**YOUR ASSIGNMENT:** Which lines run from the one containing "Privacy Policy (191, 2510)" to the end of the entries? Quote them exactly, and nothing else.

**Extracted data entries:**
▼

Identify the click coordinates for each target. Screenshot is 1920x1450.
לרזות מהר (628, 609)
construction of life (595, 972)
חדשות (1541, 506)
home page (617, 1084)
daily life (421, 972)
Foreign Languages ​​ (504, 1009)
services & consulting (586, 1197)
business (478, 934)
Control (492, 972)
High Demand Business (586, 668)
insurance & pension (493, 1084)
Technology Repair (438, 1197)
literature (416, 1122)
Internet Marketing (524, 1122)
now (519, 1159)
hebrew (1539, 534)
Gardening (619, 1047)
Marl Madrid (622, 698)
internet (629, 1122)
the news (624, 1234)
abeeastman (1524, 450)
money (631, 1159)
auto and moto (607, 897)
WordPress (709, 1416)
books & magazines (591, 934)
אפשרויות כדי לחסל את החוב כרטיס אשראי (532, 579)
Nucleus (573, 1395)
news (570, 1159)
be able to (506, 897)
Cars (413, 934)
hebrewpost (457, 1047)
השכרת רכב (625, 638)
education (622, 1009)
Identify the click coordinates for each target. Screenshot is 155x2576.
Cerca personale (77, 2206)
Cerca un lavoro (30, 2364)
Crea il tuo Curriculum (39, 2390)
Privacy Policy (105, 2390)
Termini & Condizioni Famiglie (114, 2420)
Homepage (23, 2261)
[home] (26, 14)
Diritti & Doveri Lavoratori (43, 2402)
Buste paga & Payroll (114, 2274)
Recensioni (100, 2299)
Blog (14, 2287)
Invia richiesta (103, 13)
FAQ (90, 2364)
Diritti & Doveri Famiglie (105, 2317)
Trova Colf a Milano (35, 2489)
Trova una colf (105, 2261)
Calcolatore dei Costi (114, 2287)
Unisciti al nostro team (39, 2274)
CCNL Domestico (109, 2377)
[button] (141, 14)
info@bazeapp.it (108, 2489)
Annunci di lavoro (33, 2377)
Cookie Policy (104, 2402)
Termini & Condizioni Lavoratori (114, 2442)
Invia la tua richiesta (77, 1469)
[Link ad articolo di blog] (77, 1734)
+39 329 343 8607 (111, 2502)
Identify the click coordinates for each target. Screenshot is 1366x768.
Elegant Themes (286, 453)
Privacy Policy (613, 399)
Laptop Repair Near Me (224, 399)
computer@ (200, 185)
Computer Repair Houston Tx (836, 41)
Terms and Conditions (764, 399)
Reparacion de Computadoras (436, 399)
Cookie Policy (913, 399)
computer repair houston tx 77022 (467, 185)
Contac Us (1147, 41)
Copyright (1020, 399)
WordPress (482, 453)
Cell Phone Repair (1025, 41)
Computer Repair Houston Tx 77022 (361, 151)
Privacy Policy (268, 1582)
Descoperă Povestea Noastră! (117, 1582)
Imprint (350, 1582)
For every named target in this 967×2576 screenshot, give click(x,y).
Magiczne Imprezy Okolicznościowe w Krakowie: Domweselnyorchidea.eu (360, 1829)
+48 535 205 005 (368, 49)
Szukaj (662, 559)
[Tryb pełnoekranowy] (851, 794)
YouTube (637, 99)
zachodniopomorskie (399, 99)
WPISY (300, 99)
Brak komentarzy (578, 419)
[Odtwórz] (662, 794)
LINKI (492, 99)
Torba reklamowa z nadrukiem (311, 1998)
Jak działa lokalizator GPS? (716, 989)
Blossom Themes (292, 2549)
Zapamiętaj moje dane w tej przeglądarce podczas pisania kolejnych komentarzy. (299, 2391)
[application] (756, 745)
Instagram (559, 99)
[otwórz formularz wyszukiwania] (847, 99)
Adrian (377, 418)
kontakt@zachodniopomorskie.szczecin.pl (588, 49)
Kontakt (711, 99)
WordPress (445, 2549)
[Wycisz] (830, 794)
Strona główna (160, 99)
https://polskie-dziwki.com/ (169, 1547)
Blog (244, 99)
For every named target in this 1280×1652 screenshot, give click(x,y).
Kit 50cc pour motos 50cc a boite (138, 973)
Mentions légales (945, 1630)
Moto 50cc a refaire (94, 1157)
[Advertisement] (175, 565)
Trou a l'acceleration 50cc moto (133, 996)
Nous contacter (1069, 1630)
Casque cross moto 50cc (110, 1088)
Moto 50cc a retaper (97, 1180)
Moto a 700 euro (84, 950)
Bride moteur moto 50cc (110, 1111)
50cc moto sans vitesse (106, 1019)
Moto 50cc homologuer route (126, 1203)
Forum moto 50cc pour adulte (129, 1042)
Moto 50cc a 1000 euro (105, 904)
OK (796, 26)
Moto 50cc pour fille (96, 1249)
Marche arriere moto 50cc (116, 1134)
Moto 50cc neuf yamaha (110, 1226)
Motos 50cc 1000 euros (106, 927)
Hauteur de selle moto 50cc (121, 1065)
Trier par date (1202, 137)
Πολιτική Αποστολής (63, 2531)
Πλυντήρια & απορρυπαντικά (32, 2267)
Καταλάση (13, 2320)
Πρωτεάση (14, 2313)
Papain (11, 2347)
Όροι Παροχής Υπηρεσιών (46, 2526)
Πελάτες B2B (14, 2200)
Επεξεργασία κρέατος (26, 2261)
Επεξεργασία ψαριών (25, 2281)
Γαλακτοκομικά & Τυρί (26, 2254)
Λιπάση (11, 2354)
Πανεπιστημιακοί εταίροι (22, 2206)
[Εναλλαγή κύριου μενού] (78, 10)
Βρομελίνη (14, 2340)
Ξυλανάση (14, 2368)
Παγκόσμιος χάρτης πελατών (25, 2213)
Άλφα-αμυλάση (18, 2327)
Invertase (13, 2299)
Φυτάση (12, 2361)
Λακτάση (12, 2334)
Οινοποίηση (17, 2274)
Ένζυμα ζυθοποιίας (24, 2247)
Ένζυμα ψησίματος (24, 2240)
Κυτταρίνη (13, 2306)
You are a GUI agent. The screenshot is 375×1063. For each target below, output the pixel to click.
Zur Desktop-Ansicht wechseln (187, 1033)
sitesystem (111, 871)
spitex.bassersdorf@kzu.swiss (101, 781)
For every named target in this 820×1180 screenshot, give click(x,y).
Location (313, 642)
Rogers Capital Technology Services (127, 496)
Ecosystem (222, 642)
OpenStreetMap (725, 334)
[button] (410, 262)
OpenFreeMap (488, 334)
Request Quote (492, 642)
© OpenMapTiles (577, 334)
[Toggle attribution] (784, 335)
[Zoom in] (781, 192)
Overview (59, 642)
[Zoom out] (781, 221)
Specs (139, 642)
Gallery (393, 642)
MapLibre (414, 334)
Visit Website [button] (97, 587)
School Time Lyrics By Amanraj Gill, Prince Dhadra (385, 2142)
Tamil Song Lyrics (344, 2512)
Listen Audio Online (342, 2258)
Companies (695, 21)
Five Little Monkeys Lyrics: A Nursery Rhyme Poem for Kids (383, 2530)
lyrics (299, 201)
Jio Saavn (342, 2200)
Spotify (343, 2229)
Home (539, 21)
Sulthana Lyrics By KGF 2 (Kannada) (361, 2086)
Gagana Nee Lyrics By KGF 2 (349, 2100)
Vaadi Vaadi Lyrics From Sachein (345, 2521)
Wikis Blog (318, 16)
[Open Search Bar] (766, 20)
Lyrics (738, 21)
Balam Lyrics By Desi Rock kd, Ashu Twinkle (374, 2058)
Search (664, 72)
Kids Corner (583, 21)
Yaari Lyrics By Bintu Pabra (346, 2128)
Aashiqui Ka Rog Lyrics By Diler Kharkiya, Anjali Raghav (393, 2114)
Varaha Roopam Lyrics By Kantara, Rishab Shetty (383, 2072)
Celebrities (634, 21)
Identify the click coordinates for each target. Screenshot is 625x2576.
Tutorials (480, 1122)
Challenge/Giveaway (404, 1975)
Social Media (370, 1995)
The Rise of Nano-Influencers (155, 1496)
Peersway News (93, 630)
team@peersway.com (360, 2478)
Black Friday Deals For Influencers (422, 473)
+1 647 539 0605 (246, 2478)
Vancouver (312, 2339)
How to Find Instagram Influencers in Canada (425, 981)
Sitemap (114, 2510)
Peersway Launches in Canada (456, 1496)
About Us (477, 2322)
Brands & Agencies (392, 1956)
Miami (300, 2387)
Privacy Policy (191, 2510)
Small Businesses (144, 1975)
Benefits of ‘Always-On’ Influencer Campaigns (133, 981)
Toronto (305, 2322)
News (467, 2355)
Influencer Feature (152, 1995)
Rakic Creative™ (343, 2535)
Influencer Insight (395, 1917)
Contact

▲

**EXERCISE RESPONSE:**
Privacy Policy (191, 2510)
Small Businesses (144, 1975)
Benefits of ‘Always-On’ Influencer Campaigns (133, 981)
Toronto (305, 2322)
News (467, 2355)
Influencer Feature (152, 1995)
Rakic Creative™ (343, 2535)
Influencer Insight (395, 1917)
Contact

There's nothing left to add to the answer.